The first controlled, population based study on accidents on cannabis users compared to non-users was conducted by Braun et al. (1998) in the U.S. Researchers compared 4,462 individuals with different cannabis use status (never, former, current use) with regard to frequency of injuries within three years. Participants were randomly selected from 64,862 patients of a health maintenance program aged 15 to 49 years. All injuries independently of cause and severity were included. A total of 2,524 accident victims were treated outpatient, 22 were treated inpatient and 3 were fatalities. There was no association between cannabis use and injuries.
The abuse potential of a certain substance can also be determined from the variation in the intensity of use over the course of several years. A high variability in intensity indicates a weak potential for dependency and abuse. Von Sydow et al. (2001) determined incidence and patterns of the course of cannabis use and disorders as well as cohort effects in a community sample of adolescents and young adults (n=2,446) aged 14-24 years at the outset of the study.
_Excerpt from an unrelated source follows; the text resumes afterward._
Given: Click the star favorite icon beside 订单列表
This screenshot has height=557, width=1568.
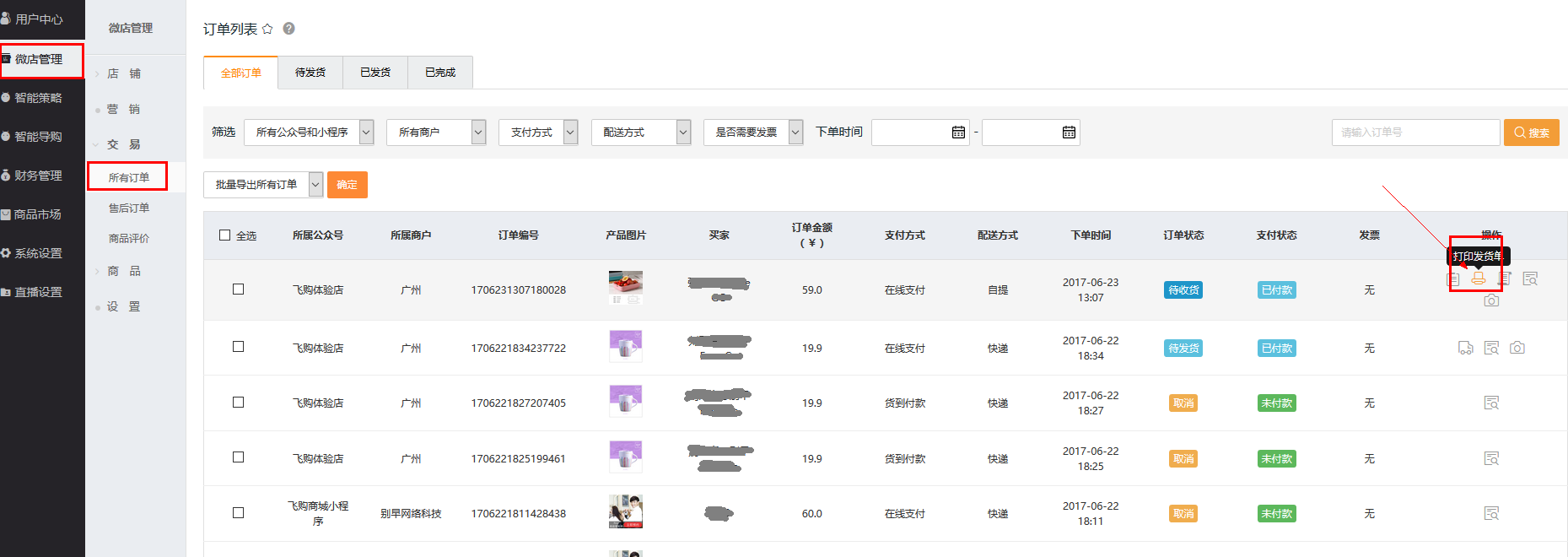Looking at the screenshot, I should (267, 29).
Patterns of cannabis use, abuse and dependence (DSM-IV) were assessed using the Composite International Diagnostic Interview (M-CIDI). They reported the following results: (1) Cumulative lifetime incidence for cannabis use (at second follow-up): 47%; 5.5% for cannabis abuse, 2.2% for dependence. (2) Men used and abused cannabis more often than women. (3) The majority of the older participants (18-24 years at baseline) had reduced their cannabis use at follow-up, while younger participants (14-17 years at baseline) more often had increased their use and developed abuse or dependence. (4) The younger birth cohort (born 1977-1981) tended to start earlier with substance (ab)use compared to the older birth cohort (1970-1977). (5) Cannabis use was associated with increasing rates of concomitant use of other licit and illicit drugs. The authors concluded:
“Cannabis use is widespread in our sample, but the probability of developing cannabis abuse or dependence is relatively low (8%). The natural course of cannabis use is quite variable: about half of all cannabis users stopped their use spontaneously in their twenties, others report occasional or more frequent use of cannabis” (Von Sydow et al. 2001)
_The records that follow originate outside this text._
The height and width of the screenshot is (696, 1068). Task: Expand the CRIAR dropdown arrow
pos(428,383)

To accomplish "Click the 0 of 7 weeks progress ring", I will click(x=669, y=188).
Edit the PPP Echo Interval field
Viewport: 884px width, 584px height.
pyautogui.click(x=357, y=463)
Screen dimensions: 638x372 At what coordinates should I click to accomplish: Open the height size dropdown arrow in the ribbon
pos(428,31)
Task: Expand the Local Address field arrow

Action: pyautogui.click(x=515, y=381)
Felder and Glass (2001) explain that the abuse potential of cannabis is not sufficient to preclude its medical use. Their assessment of the relative abuse potential of cannabis suggests that it does not have the high potential for abuse required for Schedule I or II status..
Much of the political and public objection to the use of [Delta]9 THC or marijuana as a therapy centers around its abuse potential and the belief by some that it serves as a “gateway” drug leading users to “harder” drugs of abuse. Many therapeutic drugs have abuse potential, yet this does not invalidate their role in current therapies. While there is some preliminary evidence for cannabinoids activating the reward pathways in the brain (Tanda et al. 1998), most investigators have failed to find addictive or reinforcing effects of cannabinoids in animal models. Unlike cocaine or heroin, cannabinoid agonists produce conditioned place aversion even at low doses (McGregor et al. 1996; Parker and Gilles 1995) and anxiogenic effects (Onavi et al 1990). Furthermore, animals will not self-administer cannabinoids (Harris et al 1974; Leite and Carlina 1974; Cocoran and Amit 1974), and a lack of cross-sensitization between cocaine (McGregor et al 1995) or amphetamines (Takahashi and Singer 1981) and cannabinoids has also been demonstrated. (Felder and Glass 1998, 192)
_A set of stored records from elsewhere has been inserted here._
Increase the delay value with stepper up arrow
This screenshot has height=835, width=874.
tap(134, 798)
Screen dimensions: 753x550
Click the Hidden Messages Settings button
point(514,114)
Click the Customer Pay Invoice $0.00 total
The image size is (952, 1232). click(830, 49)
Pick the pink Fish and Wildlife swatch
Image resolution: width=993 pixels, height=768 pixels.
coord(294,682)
A considerable number of cannabis users suffer from problems that meet the criteria for abuse. However, the large majority of cannabis users do not experience any relevant problems related to their use. When compared to legal drugs, abuse problems with cannabis are generally less severe. The abuse of cannabis does not preclude its medical use. Relative to other scheduled drugs cannabis does not have a high potential for abuse.